Today the family are renting a spacious flat in central Quito, with a big beige sofa and swept wood floors. A big TV is mounted on the wall behind him, and one of his children brings in sweet tea and fruits. His wife and six of his children are with him, awaiting a decision from the migration authorities on their asylum case. For the sake of his children – who all speak English – Asadullah wants to go to the US.

“I want to go to America, but it’s a process: it will take a lot of time,” he says. “We have been waiting to get an answer. I only came here because the bad people wanted to kill us. I’m just here so I’m safe.” He considered going to Europe, but considered the route there more dangerous. “Many Afghan people wanted to go to Europe, to Turkey, but many people died in the sea.”

The Artist
Mughni Sief’s paintings once made him a well-known artist in his native Syria: he taught fine art in a top university, and was invited to Lebanon to show his work. But since the war, and his decision to flee, his paintings have taken on a darker tone. One , “Even The Sea Had A Share Of Our Lives, It Was Tough” touches on the horrors so many Syrians have seen as they try to flee to safety.

“This painting is about Syrians crossing the sea to go to Europe from Turkey. I put this fish head and cut the head off to show the culture of ISIS. This here is the boat people,” he explains in his spartan apartment in Ecuador’s capital, Quito. “Syria was empty of people, and there are so many people dying in the sea.”

From the windows of his bedroom-come-studio, you can see the mountains, washing hanging in the sunshine on a neighbours balcony, beige tiles. Behind him the bed sheets – which came with the house – are adorned with images of teddy bears and the phrase “happy day.”

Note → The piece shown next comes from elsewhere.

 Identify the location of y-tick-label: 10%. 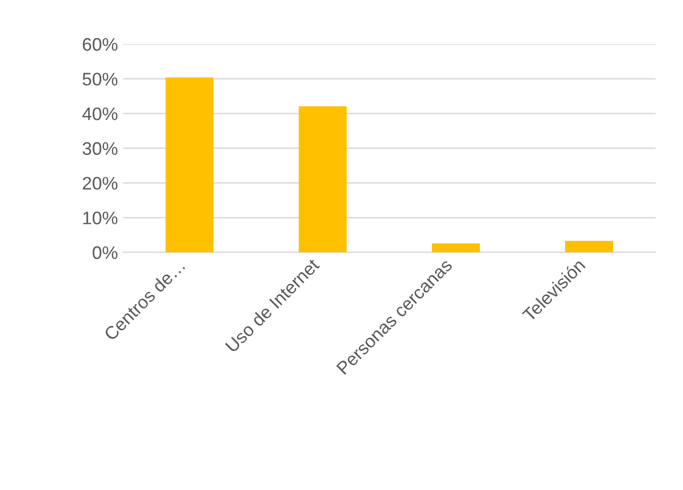
(100, 218).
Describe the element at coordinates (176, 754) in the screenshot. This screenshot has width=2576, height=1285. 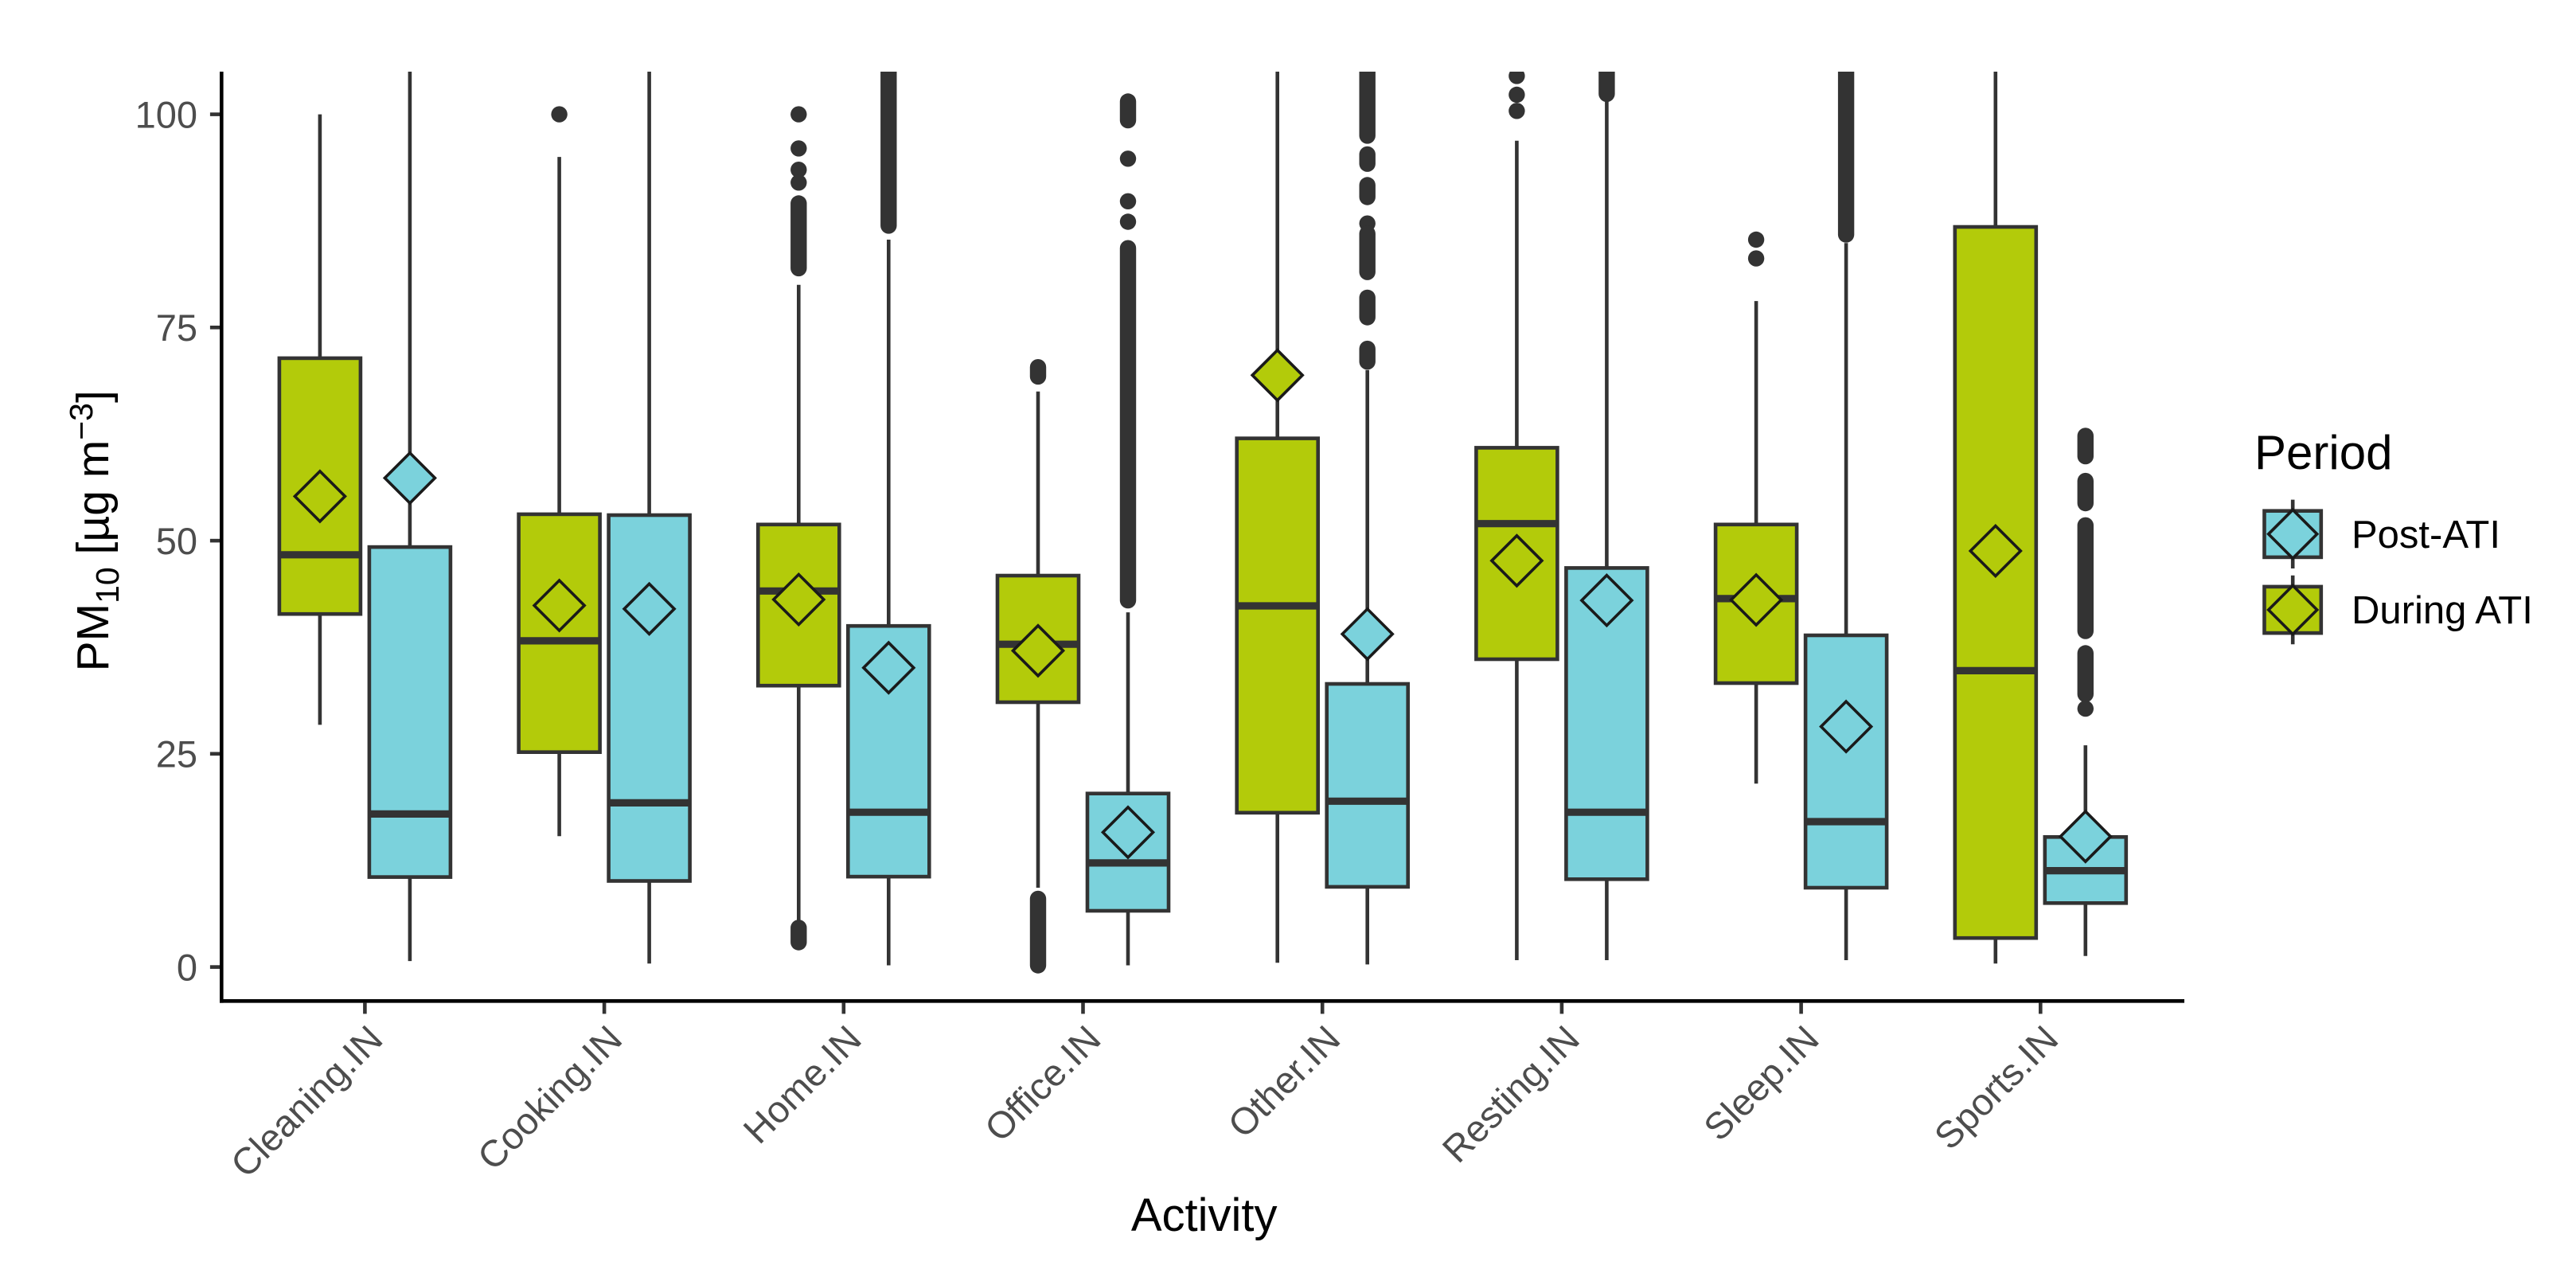
I see `svg-text: 25` at that location.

In the corner is a small, rolling suitcase in which he brought his wood carving tools, crayons, and charcoals from Syria: everything from his old life that he dared bring without alerting attention that he was leaving the country. In a small backpack he bought a Frederick Nietshce paperback, a birthday present from a friend, and a book he bought in Syria: “Learn Spanish in 5 days”. He didn’t bring any photos, in case his bag was searched.

Frustrated by restrictions he faced as a Syrian in Lebanon, he started to research other places where he might make a new start. He read that Ecuador was “one of the few countries that don't ask for a visa from Syrians. I had problems leaving Lebanon, and in El Dorado in Colombia but at Quito I came in no problem. The only question was: why are you coming to Ecuador, do you have money? I said nothing about asking for asylum so they just gave me a tourist visa.”

Soon after he made his asylum application, and today, he paints while he waits for a decision. “Before the war I was focused just on humans, on women, but when the war started that changed, and I began focusing on the miserable life that we live in Syria,” he says as he arranges three paintings on the bed. In one, he explains, is a woman who can’ face something in her life, so prefers to stop speaking.

Although many of the migrants that make their way to Ecuador are able to travel more independently than those making the journey across the Mediterranean, examples abound of exploitation of some who arrive here. Mohammad, for example. He’s  a 24-year-old from Sri Lanka who first tried his luck in Malaysia, but was cheated by a travel fixer who took his money while promising him a work visa that never materialized. When he was arrested for working without the proper documents, a friend had to come and pay the police to get him out. Travelling west, to Ecuador, after religious violence broke out in his hometown, he says he paid someone he knows to help sort out his travel, unsure of how much he took as a cut. When he flew in, alongside a Sri Lankan family, the agent arranged for him to be picked up by an unknown woman who charged each of them again to take them to a hostel. He is now renting a room from a man he met at the mosque. Every day continues to be a struggle, he said.

“At home, I saw so many troubles each day. I decided to come here thinking maybe things will be good. But I did one week working in a restaurant, they treated me like a slave. For three months I was searching for work. They are good people here but I have no opportunities here. Seven months I have nothing, I’m wasting my time.”